Applications of a constant-q transform in music processing
External Supervisor: Dr. Anssi Klapuri, Centre for Digital Music, Queen Mary University of London
The constant-Q transform (CQT) refers to a time-frequency representation where the frequency bins are geometrically (logarithmically) spaced and the Q-factors (ratios of the center frequencies to bandwidths) of all bins are equal.
In effect, this means that the frequency resolution is better for low frequencies and the time resolution is better for high frequencies. The CQT is essentially a wavelet transform, but the term CQT is preferred since it underlines the fact that transforms with relatively high Q-factors, equivalent to 12–96 bins per octave, are considered. This renders many of the conventional wavelet transform techniques inadequate; for example methods based on iterated filterbanks would require filtering the input signal hundreds of times.

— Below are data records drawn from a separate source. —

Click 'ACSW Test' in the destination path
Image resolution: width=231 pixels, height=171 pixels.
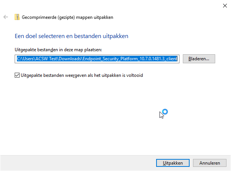pos(46,59)
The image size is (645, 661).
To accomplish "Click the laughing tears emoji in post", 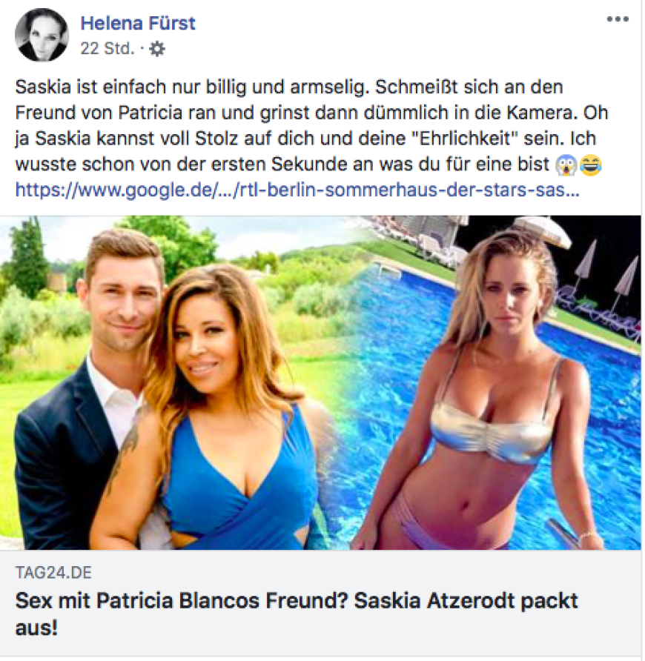I will 590,165.
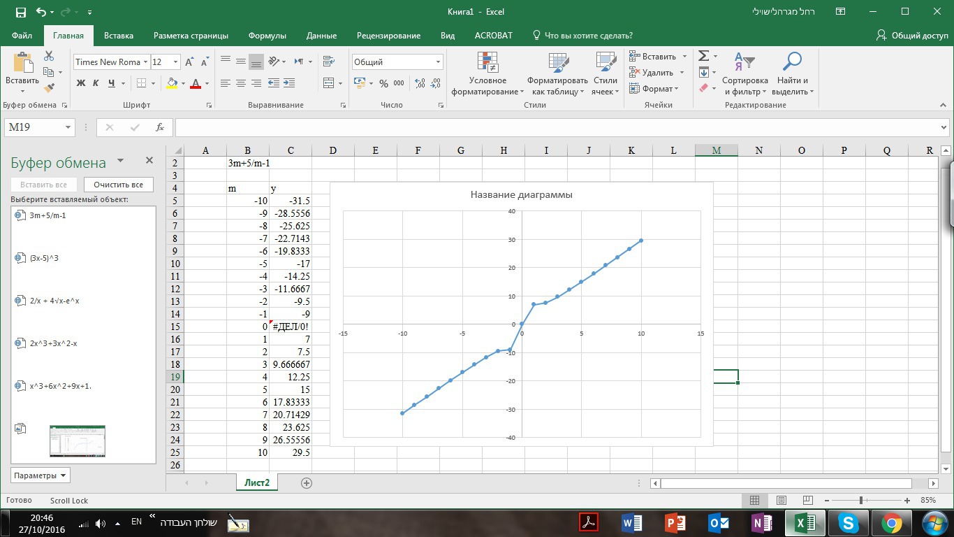Click the fill color yellow swatch
Image resolution: width=954 pixels, height=537 pixels.
172,83
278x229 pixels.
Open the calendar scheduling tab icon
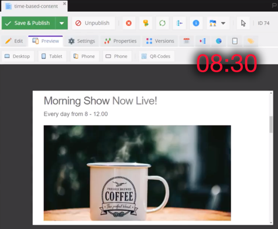click(187, 41)
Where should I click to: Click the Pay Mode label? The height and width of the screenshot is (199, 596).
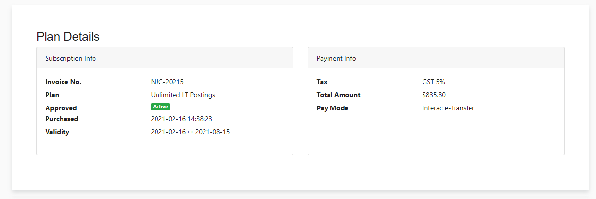332,108
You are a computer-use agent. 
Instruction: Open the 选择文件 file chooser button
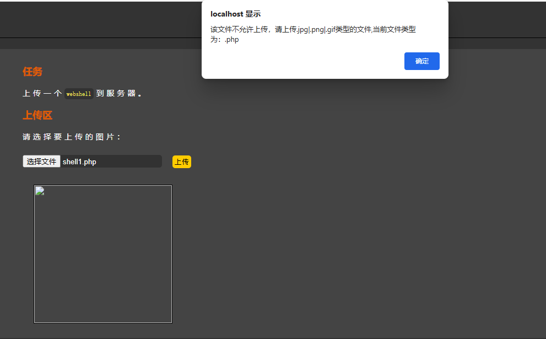[41, 162]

From a musical and perceptual viewpoint, a time-frequency transform with a logarithmic frequency bin spacing is very advantageous. This is in sharp contrast with the conventional discrete Fourier transform (DFT) which has linearly spaced frequency bins and therefore cannot satisfy the varying time and frequency resolution requirements over the wide range of audible frequencies.
The main reasons why the CQT has not widely replaced the DFT in audio signal processing are that it is computationally more intensive and that the CQT lacks an inverse transform. Both of these problems where addressed in a preceding work, which marks the starting point for this thesis.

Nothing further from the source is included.